What you will see: withdrawal into their room and their phone, which looks the same as regular teenage behavior and is therefore easy to rationalize. Older adolescents sometimes align strongly with one parent and refuse visitation with the other. Some show it at school through grades or behavior. Some start taking risks, substances, reckless driving, skipping, that are easier to trace back to family instability in retrospect.

The parenting move that research consistently supports here is maintaining the relationship while releasing the control. You do not get to control how they process this. You do get to stay present, non-defensive, and available. That means not using them as your confidant about the other parent, not asking them to justify their feelings about the custody schedule, and tolerating their anger at you without shutting down.

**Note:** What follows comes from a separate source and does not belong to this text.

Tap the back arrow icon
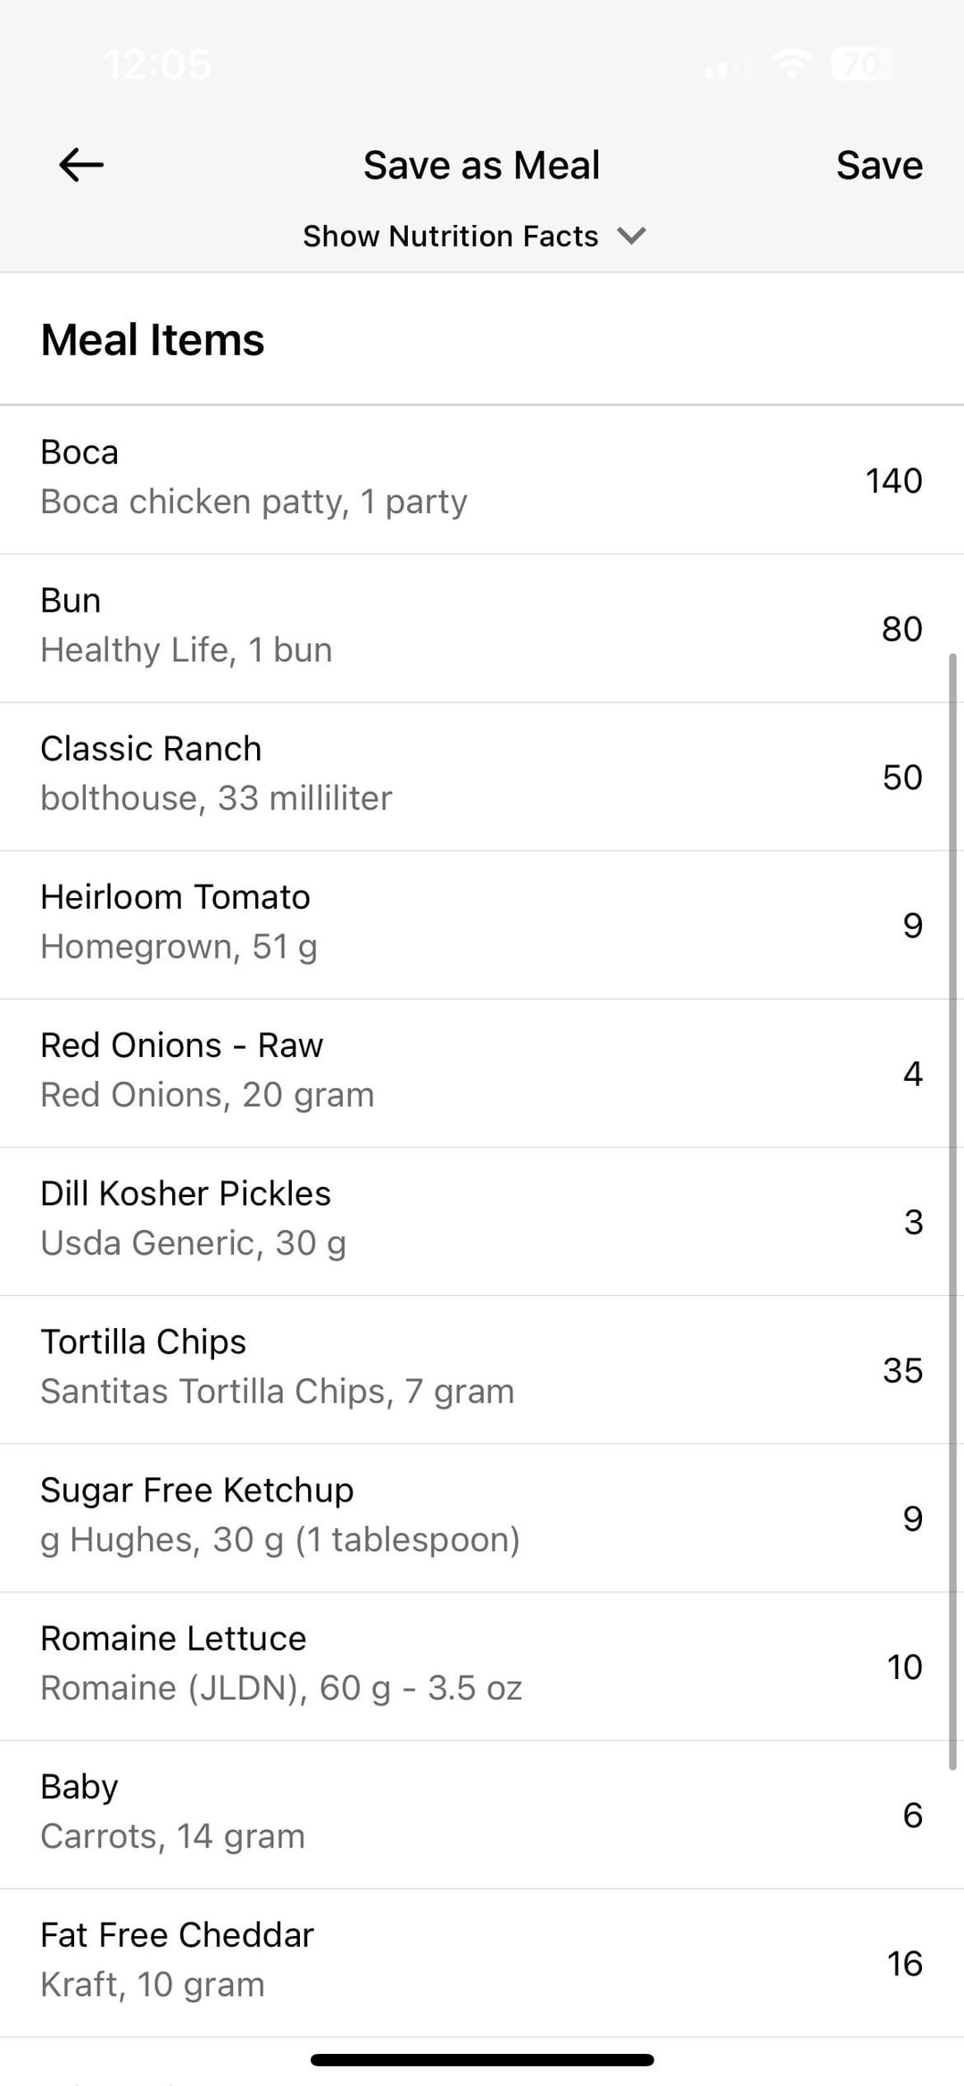pyautogui.click(x=81, y=165)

One specific and often underused tool: let them have input into the practical logistics. Not the decisions themselves, but the preferences. A teenager who has some say in which house they spend a particular holiday feels less like cargo being shipped between adults.

Build a co-parenting communication habit that actually holds across all ages

Every age group above benefits from one thing you cannot fully provide alone: two adults who manage their conflict somewhere the children cannot see or feel it. This is not about being friendly with your ex. It is about behavioral choices, and behavioral choices are what move the needle, not the internal goodwill you may or may not be able to summon right now.

Practical structure that works: written communication for logistics, kept neutral and specific. 'Drop-off Tuesday at 6. She needs her cleats.' Not a therapy session, not a grievance list. Apps built for co-parenting communication exist specifically because email and text threads carry too much ambient history.

For younger children, create a transition object or ritual that belongs to the handoff moment itself, a specific phrase you both say, a small toy that rides in the car seat. For older children and teens, the equivalent is consistency between what you say in front of them and what the other household says. When the stories match, children do not have to manage the gap.

Research suggests that children's long-term adjustment after divorce is more strongly predicted by ongoing parental conflict than by the divorce event itself. This is both sobering and useful information. The separation may be over. The co-parenting is the ongoing variable you can still affect.

Self-compassion is part of this in a behavioral sense. You will lose your composure sometimes. The practice is returning to the baseline without punishing yourself so hard that you overcorrect into involving your child in your recovery from the moment.